The first vice president of Asanec explained that, in 2023, Andalusia has reached a per capita expenditure on Health of 1,629.01 euros; During 2024, 1,695.96 euros will be reached, which would mean going from last place in spending per inhabitant in 2021, estimated at 1,486 euros per inhabitant, to 13th place in 2024: 1,695.96 euros per inhabitant, ahead of Madrid, Catalonia. , Murcia and Valencia, according to the data provided by the Health and Consumer Affairs Commission of the Parliament of Andalusia on November 9.
However, “to reach the regional average in relation to health expenditure per inhabitant in 2024, a budget of at least 15,437 million euros would be needed.” That is, in reference to the consolidated budget for 2024 of 14,246 million euros, “the amount allocated to the Ministry of Health would have to be increased by 1,200 million euros more than initially planned,” Almán stressed.
In this framework and taking into account the health reality of Andalusia, “investment is essential to permanently increase the number of nurses in the Public Health System, especially very deficient in the context of primary care.” “We don’t say it, the World Health Organization (WHO) and the European Union itself say it.
Added to this is that “care orientation in the last three or four years has shifted, very rapidly, towards a more curative and restorative model, moving further and further away from the model that is not only curative but also preventive, promoting health and community, and also where accessibility has become an important barrier for patients and families, with waiting lists for in-person consultations that are unaffordable by a public health system.
“Primary care is really sick.” “It is necessary to provide it with greater investments in structure and human resources, the professionals are discouraged” but, above all, “we cannot forget all the Andalusians who need health care, both the sick and healthy population,” he pointed out.

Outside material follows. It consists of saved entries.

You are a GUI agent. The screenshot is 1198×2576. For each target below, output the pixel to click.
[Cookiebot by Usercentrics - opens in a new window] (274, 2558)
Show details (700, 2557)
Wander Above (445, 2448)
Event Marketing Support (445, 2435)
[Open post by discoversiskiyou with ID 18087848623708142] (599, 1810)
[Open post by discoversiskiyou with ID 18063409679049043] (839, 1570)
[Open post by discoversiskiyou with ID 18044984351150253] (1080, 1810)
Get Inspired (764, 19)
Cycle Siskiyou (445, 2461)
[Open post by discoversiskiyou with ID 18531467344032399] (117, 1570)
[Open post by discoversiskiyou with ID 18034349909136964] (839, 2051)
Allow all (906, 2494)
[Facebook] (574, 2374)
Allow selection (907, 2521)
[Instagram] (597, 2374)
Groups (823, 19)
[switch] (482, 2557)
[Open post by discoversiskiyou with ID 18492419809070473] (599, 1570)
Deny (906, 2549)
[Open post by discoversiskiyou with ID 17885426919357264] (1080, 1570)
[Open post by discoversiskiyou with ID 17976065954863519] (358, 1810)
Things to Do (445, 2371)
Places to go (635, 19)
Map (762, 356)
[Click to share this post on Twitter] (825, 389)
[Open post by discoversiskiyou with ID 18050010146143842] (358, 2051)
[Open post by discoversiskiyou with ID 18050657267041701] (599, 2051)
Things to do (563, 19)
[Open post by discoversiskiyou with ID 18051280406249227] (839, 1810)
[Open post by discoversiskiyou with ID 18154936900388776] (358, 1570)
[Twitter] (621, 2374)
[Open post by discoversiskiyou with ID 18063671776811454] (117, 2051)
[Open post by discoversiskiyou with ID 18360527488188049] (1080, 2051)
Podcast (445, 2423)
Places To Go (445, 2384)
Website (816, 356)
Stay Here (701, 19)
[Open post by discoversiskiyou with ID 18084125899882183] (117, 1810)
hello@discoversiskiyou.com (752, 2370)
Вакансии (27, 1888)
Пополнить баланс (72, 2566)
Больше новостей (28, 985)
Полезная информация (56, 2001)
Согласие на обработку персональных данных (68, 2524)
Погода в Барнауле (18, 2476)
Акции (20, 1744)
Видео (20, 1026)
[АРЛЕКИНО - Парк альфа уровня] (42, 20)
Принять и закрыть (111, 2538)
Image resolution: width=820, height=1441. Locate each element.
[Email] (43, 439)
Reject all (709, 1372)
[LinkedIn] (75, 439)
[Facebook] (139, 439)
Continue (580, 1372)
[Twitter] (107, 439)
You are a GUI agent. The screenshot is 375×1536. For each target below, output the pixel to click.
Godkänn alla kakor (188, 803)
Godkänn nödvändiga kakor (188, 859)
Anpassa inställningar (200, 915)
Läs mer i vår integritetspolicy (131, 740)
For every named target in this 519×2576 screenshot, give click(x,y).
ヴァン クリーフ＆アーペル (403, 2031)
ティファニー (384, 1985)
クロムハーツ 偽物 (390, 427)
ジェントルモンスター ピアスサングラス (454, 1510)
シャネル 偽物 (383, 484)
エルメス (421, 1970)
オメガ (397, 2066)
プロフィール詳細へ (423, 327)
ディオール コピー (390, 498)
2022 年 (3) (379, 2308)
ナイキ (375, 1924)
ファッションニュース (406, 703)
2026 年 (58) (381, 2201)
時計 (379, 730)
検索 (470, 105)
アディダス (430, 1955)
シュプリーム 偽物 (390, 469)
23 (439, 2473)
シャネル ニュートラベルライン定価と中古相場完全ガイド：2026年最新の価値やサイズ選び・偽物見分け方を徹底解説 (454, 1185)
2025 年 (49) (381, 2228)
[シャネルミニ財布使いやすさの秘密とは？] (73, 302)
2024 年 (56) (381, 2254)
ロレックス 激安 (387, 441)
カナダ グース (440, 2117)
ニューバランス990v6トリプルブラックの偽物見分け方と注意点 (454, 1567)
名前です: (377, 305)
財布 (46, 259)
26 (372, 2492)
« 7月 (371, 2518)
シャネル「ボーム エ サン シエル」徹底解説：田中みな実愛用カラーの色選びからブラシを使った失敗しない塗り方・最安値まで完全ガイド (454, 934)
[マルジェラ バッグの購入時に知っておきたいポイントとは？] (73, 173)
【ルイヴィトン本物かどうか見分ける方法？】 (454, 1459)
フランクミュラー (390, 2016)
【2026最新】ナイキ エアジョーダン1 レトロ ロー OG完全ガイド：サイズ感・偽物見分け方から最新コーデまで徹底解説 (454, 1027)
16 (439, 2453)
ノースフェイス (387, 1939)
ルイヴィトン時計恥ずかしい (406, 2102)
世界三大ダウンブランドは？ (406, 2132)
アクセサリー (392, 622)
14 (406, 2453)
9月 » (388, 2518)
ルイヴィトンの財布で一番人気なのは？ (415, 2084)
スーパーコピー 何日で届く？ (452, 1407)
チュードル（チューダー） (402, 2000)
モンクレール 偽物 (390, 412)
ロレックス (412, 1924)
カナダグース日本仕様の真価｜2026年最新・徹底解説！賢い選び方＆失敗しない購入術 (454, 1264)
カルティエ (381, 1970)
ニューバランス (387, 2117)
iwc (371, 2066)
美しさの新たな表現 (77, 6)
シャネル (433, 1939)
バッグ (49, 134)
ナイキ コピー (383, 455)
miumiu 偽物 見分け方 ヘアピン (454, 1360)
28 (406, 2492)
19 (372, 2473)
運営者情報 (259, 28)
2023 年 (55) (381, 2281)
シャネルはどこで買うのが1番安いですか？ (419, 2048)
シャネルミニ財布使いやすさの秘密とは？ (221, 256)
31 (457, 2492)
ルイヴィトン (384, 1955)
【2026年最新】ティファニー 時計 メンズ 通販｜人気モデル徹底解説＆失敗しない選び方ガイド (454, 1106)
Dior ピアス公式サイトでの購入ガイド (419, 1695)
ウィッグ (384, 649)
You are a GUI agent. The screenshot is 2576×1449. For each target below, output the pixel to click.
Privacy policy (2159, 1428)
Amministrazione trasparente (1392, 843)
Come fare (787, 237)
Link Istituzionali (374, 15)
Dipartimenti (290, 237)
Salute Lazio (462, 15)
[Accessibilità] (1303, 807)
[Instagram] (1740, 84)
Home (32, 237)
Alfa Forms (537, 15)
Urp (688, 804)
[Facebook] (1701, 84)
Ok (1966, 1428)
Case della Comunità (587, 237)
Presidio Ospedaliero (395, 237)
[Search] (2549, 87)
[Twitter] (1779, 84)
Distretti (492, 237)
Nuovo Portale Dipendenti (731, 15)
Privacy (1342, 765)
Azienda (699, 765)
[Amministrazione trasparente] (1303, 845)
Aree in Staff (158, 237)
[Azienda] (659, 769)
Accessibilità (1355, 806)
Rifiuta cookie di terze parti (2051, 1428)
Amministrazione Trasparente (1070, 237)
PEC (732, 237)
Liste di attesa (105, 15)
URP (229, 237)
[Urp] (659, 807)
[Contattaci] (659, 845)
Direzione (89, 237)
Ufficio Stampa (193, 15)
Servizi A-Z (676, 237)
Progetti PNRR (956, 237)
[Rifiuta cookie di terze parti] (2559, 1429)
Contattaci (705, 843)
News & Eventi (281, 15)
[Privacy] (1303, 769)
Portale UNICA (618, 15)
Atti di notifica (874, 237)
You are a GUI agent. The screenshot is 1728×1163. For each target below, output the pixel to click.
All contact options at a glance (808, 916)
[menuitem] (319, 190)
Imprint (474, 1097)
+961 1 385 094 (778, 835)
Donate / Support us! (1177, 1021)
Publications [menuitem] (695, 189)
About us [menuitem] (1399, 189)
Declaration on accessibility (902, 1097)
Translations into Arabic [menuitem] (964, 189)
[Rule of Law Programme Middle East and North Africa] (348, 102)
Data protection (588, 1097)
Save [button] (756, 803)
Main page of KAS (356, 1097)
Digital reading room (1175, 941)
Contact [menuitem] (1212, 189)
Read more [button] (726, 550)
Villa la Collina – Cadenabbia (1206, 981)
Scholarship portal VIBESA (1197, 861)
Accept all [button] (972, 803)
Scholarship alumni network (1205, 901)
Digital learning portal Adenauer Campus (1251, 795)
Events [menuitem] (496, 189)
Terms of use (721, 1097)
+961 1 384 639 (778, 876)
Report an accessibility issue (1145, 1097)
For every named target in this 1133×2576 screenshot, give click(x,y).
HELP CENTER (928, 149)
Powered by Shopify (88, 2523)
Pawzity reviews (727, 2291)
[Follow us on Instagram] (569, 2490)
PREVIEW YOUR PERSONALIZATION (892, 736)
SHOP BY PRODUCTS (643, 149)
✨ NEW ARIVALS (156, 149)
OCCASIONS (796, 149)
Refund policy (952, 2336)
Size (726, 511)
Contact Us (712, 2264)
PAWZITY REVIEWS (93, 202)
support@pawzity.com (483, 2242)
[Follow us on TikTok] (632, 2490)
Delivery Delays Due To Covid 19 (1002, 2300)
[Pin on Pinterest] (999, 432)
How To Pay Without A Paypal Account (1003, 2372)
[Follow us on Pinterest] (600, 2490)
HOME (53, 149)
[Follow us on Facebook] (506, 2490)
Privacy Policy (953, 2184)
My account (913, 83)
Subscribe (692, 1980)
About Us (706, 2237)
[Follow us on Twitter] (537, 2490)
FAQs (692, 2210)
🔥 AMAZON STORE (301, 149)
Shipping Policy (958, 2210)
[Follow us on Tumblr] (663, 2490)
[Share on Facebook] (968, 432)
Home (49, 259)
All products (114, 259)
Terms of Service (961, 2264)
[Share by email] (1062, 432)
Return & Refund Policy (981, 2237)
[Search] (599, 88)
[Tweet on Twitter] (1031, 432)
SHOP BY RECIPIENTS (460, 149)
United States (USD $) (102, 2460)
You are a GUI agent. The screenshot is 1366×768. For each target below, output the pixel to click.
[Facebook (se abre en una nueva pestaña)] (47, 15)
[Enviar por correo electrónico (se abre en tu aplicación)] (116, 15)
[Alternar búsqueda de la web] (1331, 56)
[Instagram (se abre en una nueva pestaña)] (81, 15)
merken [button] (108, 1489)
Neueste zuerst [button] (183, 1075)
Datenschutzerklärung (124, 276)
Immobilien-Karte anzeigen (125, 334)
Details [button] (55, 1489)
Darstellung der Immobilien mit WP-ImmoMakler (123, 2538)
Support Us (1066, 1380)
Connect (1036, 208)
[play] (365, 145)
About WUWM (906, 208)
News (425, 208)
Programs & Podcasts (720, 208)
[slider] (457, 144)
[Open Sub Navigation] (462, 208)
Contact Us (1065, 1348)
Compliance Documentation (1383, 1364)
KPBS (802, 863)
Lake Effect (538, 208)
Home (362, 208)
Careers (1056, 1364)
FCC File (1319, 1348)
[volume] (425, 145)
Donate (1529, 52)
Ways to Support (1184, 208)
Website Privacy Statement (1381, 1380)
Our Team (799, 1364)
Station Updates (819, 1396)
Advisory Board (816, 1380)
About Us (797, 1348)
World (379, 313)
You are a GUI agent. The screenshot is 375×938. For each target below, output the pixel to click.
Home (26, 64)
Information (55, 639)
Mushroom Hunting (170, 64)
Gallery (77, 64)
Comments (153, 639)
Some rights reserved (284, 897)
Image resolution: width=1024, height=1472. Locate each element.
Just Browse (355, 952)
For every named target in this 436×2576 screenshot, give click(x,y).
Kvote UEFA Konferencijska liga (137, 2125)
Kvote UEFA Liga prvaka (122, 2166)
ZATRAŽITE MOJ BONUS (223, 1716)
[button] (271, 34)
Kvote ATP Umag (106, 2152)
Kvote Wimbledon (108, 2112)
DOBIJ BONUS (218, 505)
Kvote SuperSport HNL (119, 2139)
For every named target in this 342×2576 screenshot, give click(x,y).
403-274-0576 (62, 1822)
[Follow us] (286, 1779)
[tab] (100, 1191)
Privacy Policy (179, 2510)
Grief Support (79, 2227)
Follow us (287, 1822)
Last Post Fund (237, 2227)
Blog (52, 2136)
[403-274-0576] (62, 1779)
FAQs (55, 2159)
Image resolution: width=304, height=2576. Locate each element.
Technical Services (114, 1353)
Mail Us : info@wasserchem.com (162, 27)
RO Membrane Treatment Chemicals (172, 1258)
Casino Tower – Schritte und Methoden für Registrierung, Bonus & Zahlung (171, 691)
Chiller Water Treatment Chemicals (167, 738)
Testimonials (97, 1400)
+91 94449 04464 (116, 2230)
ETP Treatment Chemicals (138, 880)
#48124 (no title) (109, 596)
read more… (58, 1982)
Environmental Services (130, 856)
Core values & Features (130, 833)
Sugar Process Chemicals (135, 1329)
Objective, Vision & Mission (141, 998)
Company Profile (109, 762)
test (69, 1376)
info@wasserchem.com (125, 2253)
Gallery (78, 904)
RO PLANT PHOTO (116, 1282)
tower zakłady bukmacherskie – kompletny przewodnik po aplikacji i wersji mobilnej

In the context of primary care “it has been shown how a greater allocation of patients to primary care nurses translates into better control, for example, of diabetic patients, and, for this, we need a greater number of professionals.”
Asanec has taken advantage of his intervention before the groups that make up the Parliament’s Committee on Economy, Finance and European Funds to propose some of the healthcare improvements that from “a group that controls the health reality of the population on a daily basis, street by street and neighborhood by neighborhood see as fundamental.
In this way, they have highlighted the need to “work as a team, under equal conditions and respecting the professional skills of all those who make up the team.” Thus, “we cannot ignore that returning doctors and nurses to work together would be very positive for the quality of care.”
Almán has also said that “patient participation, involvement, empowerment and self-management in their health and illness are considered key to health care and that work must be based on primary care health results supported by the best evidence.” and based on the needs of the population, not on economic savings data.
Added to this is the request for improvement in attention to groups of vulnerable people and the orientation to the social dimension of people, in the always attempt to improve their quality of life.” To this end, “we understand that it is necessary to expand the item in Health planned in the 2024 budgets, since they are insufficient to improve the health care that our citizens deserve”.